What you have to do ▸ The line holding "The height and width of the screenshot is (504, 420)." and every line after it through the end of the entries below: retype these exactly and nothing more.

##### Records

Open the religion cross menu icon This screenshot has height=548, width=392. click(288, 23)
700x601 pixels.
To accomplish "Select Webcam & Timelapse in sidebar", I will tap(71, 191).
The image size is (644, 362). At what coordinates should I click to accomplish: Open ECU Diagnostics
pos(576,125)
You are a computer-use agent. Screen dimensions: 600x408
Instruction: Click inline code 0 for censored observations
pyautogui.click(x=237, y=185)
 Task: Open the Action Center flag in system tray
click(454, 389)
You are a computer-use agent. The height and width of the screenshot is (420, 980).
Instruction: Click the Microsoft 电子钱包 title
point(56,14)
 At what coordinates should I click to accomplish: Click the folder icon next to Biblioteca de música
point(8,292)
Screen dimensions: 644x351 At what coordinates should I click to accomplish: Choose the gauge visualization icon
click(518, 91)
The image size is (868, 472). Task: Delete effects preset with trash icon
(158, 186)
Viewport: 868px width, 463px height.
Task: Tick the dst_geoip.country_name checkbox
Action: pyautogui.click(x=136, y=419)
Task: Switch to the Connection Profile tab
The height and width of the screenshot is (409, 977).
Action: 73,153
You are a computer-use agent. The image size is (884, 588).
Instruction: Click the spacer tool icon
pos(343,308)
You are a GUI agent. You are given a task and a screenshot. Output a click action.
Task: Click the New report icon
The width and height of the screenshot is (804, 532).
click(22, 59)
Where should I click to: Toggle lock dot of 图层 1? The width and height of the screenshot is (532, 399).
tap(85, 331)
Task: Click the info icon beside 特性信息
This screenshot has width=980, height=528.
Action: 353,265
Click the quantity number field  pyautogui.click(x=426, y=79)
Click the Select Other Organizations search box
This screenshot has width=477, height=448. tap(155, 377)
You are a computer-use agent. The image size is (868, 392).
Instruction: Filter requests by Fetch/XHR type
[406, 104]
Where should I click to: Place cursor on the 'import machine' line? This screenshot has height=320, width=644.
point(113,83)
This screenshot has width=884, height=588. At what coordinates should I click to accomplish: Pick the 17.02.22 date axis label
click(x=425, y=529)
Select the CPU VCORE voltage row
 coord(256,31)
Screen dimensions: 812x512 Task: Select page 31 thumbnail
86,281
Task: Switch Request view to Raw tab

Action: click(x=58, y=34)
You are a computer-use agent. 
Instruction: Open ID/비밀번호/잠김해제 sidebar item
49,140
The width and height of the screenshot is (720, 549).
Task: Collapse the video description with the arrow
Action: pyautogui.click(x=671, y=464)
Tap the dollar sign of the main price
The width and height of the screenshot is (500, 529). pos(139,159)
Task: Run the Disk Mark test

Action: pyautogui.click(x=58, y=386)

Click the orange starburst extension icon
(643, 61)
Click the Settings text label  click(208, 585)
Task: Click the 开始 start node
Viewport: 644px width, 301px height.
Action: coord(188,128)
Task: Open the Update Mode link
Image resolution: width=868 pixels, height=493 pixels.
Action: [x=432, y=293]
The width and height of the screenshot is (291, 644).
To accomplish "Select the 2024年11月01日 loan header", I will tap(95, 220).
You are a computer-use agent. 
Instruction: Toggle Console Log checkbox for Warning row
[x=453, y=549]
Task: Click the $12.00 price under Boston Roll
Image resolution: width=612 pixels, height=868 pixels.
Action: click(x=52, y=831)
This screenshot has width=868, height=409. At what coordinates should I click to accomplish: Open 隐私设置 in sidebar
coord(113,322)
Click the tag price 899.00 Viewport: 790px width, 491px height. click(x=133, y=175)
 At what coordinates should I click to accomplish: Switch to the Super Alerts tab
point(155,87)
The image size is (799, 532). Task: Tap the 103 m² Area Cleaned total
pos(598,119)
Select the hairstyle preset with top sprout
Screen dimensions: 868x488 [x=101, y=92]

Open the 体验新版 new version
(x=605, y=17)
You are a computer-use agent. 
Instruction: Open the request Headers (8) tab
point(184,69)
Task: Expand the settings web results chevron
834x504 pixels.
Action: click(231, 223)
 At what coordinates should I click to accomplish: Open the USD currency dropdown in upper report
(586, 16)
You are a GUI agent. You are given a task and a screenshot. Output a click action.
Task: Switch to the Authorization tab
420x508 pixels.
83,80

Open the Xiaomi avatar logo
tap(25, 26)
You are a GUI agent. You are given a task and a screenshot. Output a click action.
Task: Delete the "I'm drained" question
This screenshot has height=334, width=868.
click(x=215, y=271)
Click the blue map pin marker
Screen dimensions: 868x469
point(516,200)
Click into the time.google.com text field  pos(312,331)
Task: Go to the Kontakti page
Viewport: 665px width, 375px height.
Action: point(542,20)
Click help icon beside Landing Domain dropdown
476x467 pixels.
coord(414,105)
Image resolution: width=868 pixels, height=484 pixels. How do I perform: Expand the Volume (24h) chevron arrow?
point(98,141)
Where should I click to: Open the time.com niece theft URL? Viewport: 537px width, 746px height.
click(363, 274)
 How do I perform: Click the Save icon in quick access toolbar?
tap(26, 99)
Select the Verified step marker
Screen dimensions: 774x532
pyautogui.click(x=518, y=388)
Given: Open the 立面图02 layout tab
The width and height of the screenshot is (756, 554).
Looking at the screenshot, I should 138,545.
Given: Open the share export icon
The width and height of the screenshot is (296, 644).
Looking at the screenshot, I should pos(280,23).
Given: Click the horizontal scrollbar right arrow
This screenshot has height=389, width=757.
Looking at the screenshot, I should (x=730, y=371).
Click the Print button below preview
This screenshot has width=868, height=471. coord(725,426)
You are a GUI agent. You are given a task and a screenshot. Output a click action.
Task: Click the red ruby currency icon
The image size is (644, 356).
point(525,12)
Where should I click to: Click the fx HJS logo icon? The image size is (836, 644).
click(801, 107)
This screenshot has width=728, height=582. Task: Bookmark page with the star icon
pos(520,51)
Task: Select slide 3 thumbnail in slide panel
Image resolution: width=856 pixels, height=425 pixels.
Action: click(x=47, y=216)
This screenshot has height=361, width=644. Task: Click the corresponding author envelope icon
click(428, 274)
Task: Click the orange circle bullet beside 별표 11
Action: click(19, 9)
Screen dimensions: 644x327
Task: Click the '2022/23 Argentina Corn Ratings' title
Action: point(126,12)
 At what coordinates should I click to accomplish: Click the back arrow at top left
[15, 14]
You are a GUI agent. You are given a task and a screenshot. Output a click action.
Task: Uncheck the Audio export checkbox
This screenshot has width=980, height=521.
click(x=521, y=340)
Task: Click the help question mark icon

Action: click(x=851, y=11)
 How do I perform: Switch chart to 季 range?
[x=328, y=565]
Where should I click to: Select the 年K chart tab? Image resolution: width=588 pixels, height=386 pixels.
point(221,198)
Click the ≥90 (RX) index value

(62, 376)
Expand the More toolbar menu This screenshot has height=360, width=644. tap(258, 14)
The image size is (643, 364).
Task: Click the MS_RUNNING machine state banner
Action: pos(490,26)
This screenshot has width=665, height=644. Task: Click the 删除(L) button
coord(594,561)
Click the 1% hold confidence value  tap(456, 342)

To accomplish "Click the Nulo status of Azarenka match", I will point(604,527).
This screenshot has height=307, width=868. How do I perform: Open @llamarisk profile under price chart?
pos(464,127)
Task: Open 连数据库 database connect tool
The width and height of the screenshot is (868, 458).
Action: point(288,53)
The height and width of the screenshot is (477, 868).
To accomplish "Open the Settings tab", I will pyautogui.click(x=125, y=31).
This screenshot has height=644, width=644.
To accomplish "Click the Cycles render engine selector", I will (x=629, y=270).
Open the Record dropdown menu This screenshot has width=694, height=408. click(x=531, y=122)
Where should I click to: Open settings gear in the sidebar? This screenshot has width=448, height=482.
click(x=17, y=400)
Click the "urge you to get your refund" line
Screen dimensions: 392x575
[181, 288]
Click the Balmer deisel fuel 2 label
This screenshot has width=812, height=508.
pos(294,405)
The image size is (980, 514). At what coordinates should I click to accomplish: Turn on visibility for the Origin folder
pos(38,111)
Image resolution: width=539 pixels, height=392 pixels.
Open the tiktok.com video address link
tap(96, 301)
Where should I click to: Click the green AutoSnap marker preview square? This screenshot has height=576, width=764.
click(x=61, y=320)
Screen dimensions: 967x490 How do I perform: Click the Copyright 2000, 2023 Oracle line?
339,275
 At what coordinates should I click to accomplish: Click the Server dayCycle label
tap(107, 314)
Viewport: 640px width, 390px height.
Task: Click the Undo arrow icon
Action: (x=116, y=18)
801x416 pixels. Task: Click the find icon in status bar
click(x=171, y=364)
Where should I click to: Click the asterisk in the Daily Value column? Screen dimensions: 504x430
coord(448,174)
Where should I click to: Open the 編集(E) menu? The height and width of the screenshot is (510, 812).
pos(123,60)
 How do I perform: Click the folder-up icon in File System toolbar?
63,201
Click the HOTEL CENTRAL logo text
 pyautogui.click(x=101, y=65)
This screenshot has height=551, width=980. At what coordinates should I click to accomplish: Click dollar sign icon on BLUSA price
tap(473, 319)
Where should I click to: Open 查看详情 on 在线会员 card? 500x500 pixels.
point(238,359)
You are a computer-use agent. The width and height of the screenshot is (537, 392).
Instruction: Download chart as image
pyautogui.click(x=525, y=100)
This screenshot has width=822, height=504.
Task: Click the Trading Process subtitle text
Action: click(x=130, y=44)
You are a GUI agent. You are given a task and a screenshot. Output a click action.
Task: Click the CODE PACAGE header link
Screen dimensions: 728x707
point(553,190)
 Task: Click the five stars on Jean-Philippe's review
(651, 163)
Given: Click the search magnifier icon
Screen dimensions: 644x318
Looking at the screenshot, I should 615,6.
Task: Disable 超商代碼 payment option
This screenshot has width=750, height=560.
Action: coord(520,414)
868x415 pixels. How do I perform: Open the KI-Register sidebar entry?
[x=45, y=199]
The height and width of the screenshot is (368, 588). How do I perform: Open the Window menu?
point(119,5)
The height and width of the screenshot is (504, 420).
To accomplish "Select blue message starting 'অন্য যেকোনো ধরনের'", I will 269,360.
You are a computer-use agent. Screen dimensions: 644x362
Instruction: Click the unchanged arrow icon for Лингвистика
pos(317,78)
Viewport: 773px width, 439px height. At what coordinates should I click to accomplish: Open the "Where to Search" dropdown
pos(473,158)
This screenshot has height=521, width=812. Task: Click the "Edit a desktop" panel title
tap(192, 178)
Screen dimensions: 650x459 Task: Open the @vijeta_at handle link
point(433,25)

##########

Worked solution ▸
The height and width of the screenshot is (504, 420).
To accomplish "Select blue message starting 'অন্য যেকোনো ধরনের'", I will 269,360.
You are a computer-use agent. Screen dimensions: 644x362
Instruction: Click the unchanged arrow icon for Лингвистика
pos(317,78)
Viewport: 773px width, 439px height. At what coordinates should I click to accomplish: Open the "Where to Search" dropdown
pos(473,158)
This screenshot has height=521, width=812. Task: Click the "Edit a desktop" panel title
tap(192, 178)
Screen dimensions: 650x459 Task: Open the @vijeta_at handle link
point(433,25)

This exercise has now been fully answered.